Using the method from Katherine Clay on the recipe community to first steam the potatoes in Varoma for 20 minutes, speed 2 with 500g water in bowl. Left thermomix steaming and went to drop kids off to activities and came back and they were done. Just love this about the thermomix, the set and walk away factor is so convenient. Once parboiled/steamed leave to drain off moisture from potatoes before adding oils, as per Chelsea’s recipe. Shake dish with lid on to rough up the potatoes. Generous sprinkle of salt, then fan bake on a high shelf in oven 220C for 25 minutes. The kids kept looking for all the burnt crunchy bits. Yummy!
Just made these finger buns today, O….mi…gosh, another recipe from the expert bread maker ThermomummaLailahRose who has published her recipes on her blog thermomumma.com. She posted the jumbo white bread( we used for burger buns) , jumbo wholemeal bread, jumbo fruit loaf (used for fruit bun/loaf ) and this absolutely amazing sweet bun dough which can be used for finger buns or scrolls. Awwww I’m giving them away before we eat the lot. They’re as good as the Bakers Delight buns if not better and freshly homemade. And maybe better than our favourite scrolls using Annabel Langbein’s sticky bun recipe. Bread heavan here today! Baked for 10-15 mins at 190C, ( NB trial and error , fan forced too hot for our oven for these buns and buns were too brown and less fluffy ) then iced with her icing recipe on the link above. Oooooooh they’re so good, like eating fluffy pink clouds!!! Going to do cost comparison and post tonight because can’t resist checking out the numbers. Notes for next time: could glaze before baking rather than ice to reduce sugar content and at second prove check at 45 mins, at just over hour looked like they might overprove some were starting to fall.

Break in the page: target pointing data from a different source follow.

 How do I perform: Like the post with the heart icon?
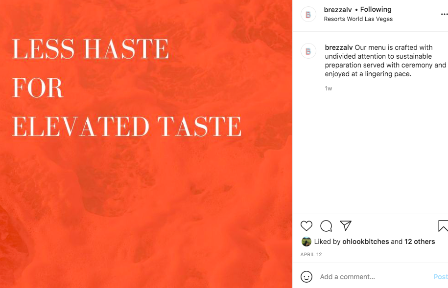pyautogui.click(x=307, y=226)
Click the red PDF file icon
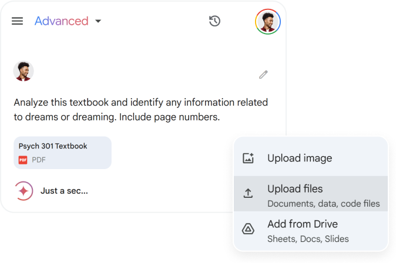The image size is (396, 263). click(23, 160)
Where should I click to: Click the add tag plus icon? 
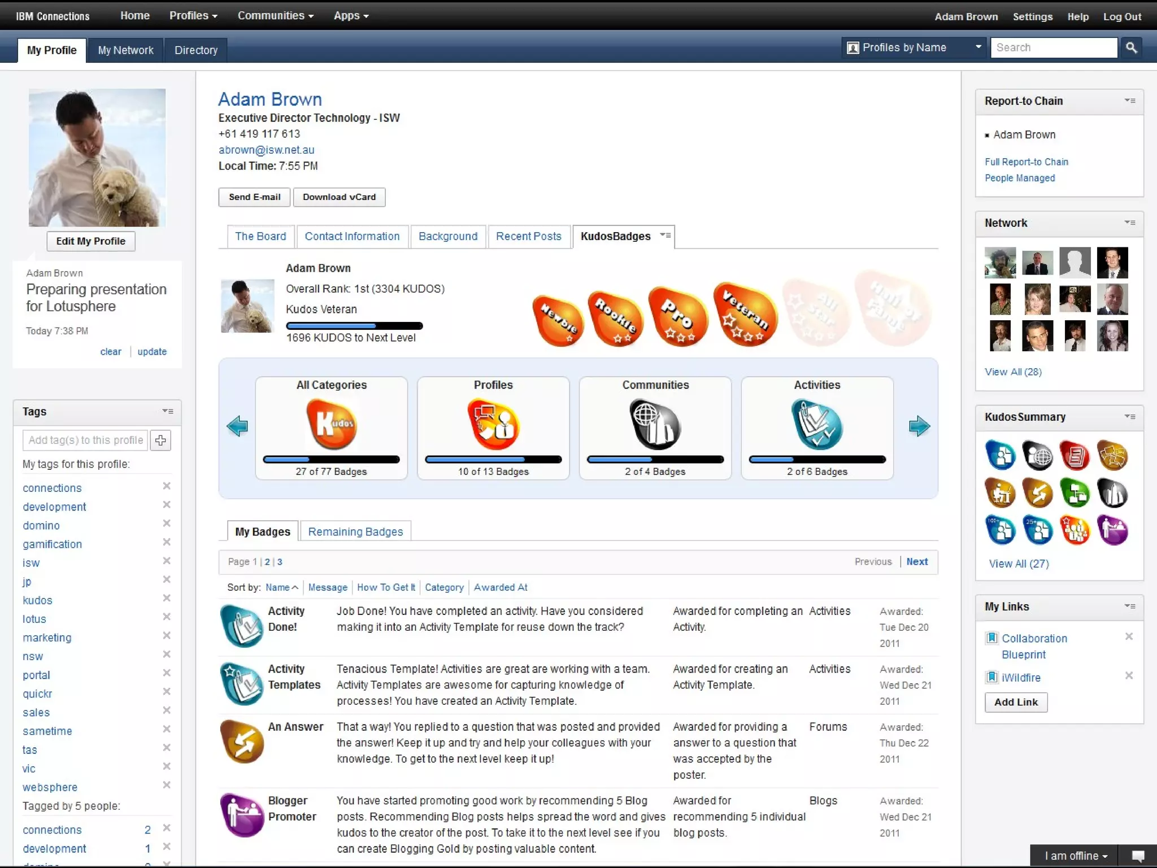point(160,440)
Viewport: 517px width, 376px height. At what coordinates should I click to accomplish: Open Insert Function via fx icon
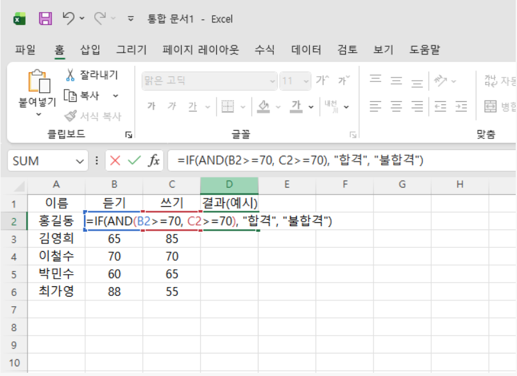(x=154, y=161)
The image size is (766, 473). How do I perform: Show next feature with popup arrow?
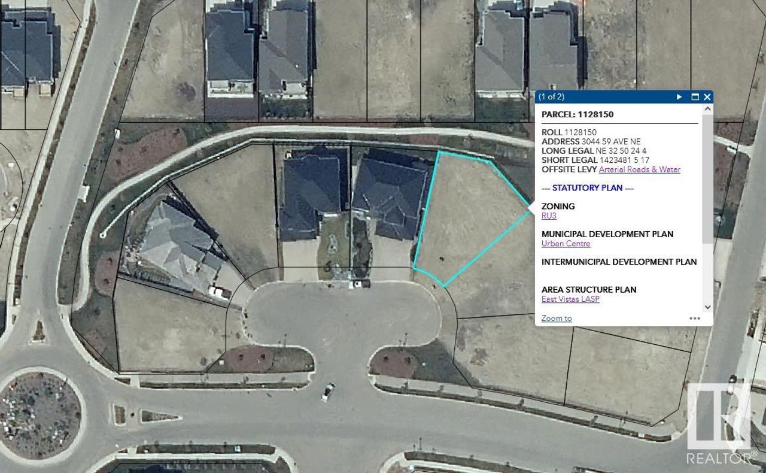[679, 96]
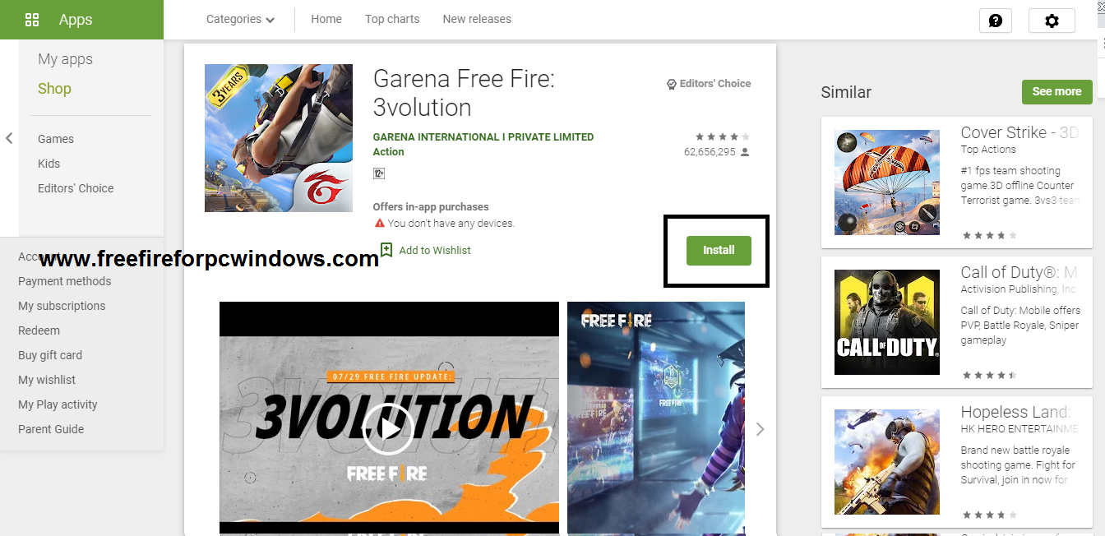Screen dimensions: 1105x536
Task: Open the help question mark icon
Action: click(x=996, y=21)
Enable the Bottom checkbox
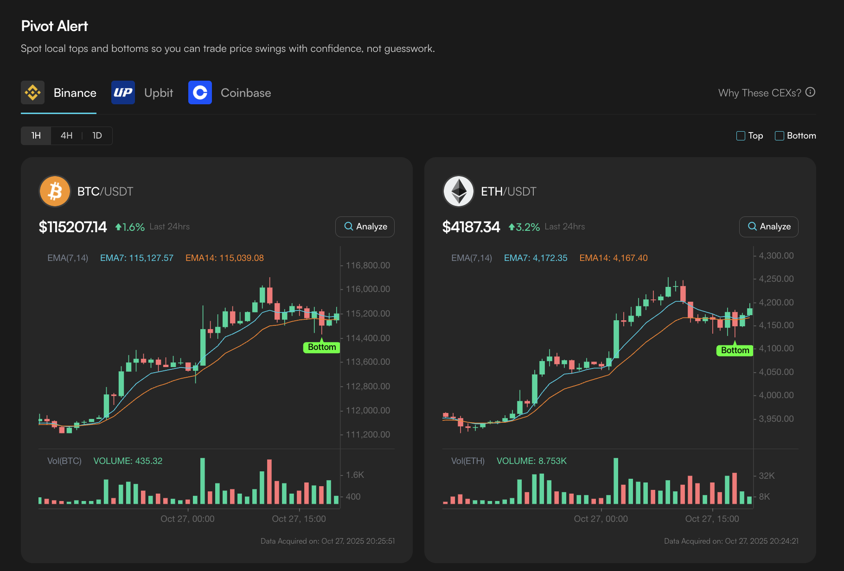This screenshot has height=571, width=844. click(x=780, y=136)
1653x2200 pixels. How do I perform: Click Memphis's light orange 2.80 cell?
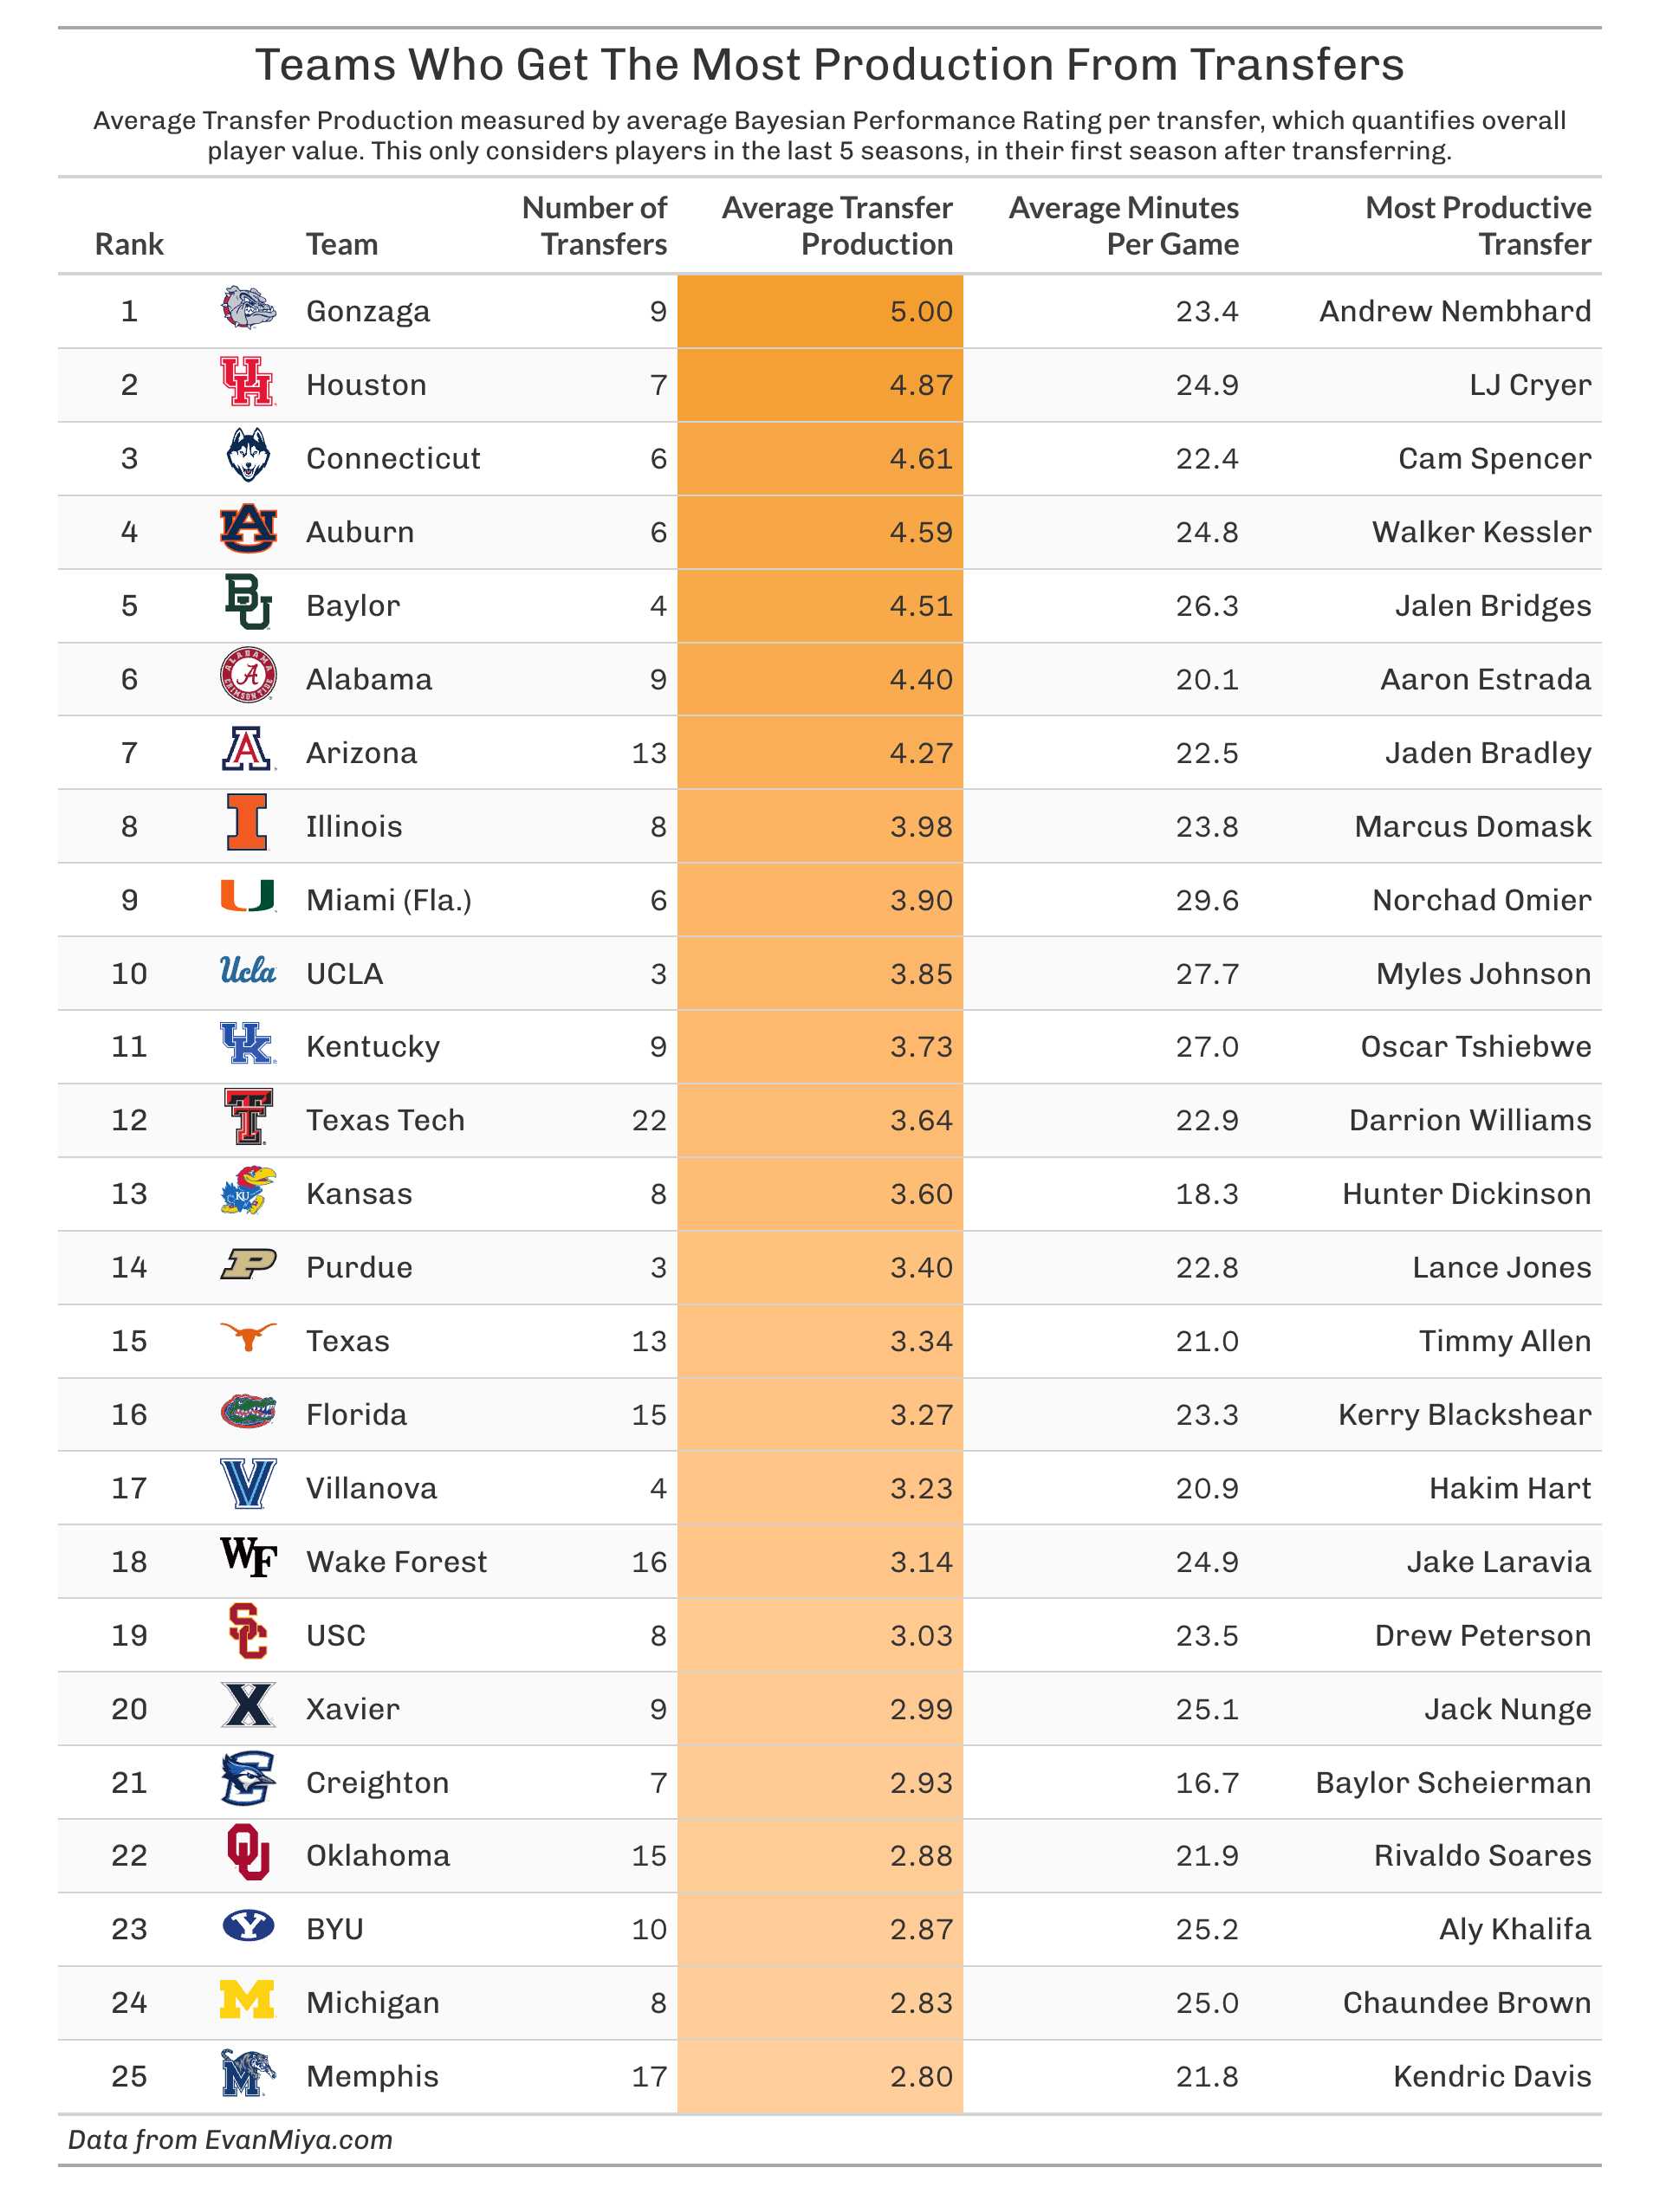point(821,2077)
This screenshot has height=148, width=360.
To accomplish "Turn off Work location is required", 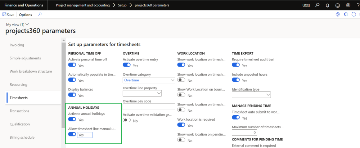I will point(181,125).
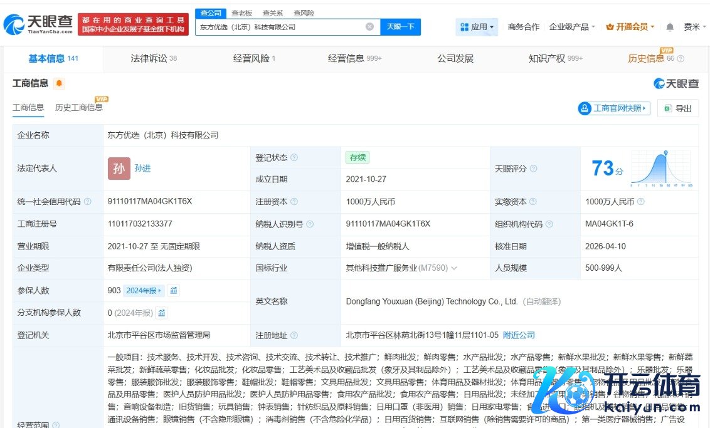Click the chart icon in 分支机构参保人数 row

[x=162, y=313]
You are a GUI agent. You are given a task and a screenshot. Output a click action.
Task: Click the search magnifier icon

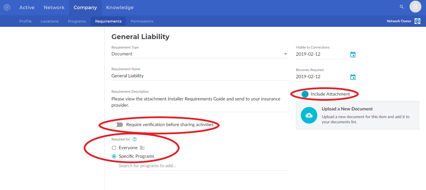point(402,7)
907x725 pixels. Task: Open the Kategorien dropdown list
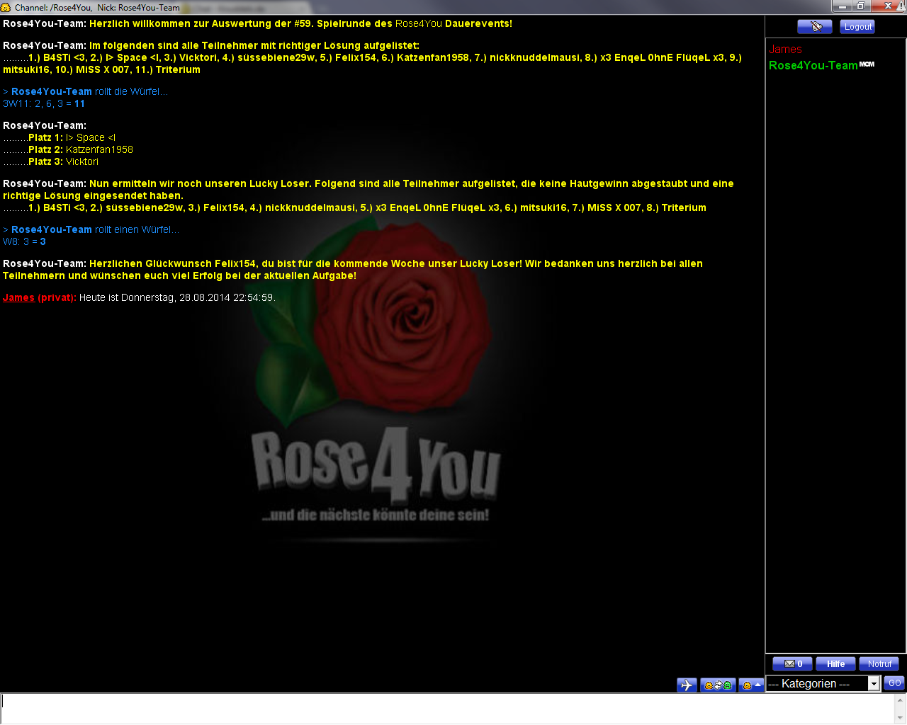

Love Beetroot salad and the guided recipe for beetroot salad is one of our most frequently used recipes. More often than not there will always be some raw beetroot salad in the fridge to snack on so when I spotted the recipe for marinated beetroot salad on Quirky cooking’s blog, had to try it. It’s lovely. The beetroot has been marinating in the fridge overnight and is still crunchy and refreshing. The marinade is used as a dressing so dinner is just an assembly job. And there’s plenty leftover for another salad another day. Notes: halve beetroot before julienne into slices.
Recipe from road to loving my Thermomix’s blog. Great recipe, neat new way to use the pizza dough recipe from Basic cookbook. Filled with bacon cheese and herbs. Next time try to fill a bit more , maybe 2 teaspoons of mixture and use more spinach. The kids will love this as an alternative lunchbox item. Figured out it’s better to make double the pizza dough and refrigerate half for use another day. Can be made into bread rolls, grissini sticks, or even more pizza for snacks and lunchboxes.
This recipe for Vietnamese chicken salad from the recipe community is absolutely divine! The fresh lime, teamed with the crunch of the nuts, the cooling mint and cucumber against the salty spicy chilli sauce. Love love love this recipe. Again another great use of shredded chicken. Loaded up the Varoma dish and tray with 1 kg of chicken breast to be used for sandwiches/ lunches during the week. And miss 14 and miss 8 gave it a big thumbs up. Ticks all boxes and can be made ahead.
Guided recipe for potato cakes from the basic cookbook is nice. Texture is like potato pancakes. Will try the hash brown recipes from the community next.